Brown v. Brown

56 N.W.2d 367 | Mich. | 1953

335 Mich. 511 (1953)
56 N.W.2d 367

BROWN
v.
BROWN.

Docket No. 82, Calendar No. 45,618.

Supreme Court of Michigan.

Decided January 5, 1953.

Dann & Rosenbaum, for plaintiff.

Joseph Sanders, for defendants.

BUSHNELL, J.

This suit for divorce was brought on October 31, 1949, by plaintiff Adele Brown against defendant William H. Brown. In an amended bill of complaint filed on November 6, 1950, plaintiff sought and obtained an order, adding as parties-defendants Louis Brown, Fannie Brown, Tamara Brown, Eleanor Brown, Bertha Allen, Edward Allen, and Joseph S. Brown. The added defendants are charged with conspiring with the principal defendant to defraud the plaintiff by taking over the control of the various properties in which Brown had an interest.

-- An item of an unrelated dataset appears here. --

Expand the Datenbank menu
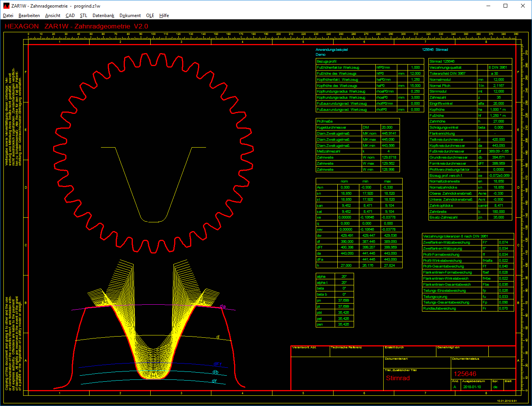Image resolution: width=532 pixels, height=406 pixels. pos(103,16)
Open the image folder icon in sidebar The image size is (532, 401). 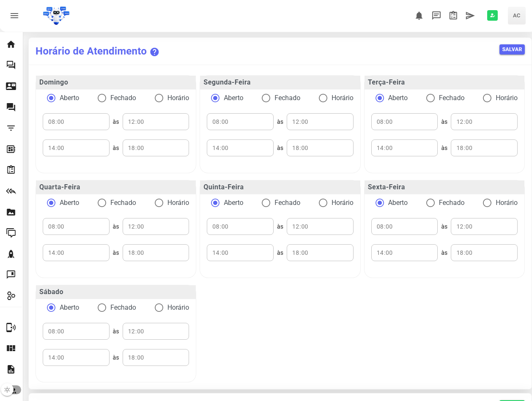pyautogui.click(x=11, y=212)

Bertha Allen, sometimes called Birdie, is the sister of defendant William H. Brown. Edward Allen is her husband. Tamara Brown and Eleanor Brown are also sisters of the defendant. The remaining defendants, who do not join in the appeal, are members of the Brown family.

Adele and William, who were married in Detroit on December 1, 1940, lived and cohabited together until about October 6, 1949. The parties have 2 children, Walter and Joyce, who in 1949 were respectively 8 and 4 1/2 years of age.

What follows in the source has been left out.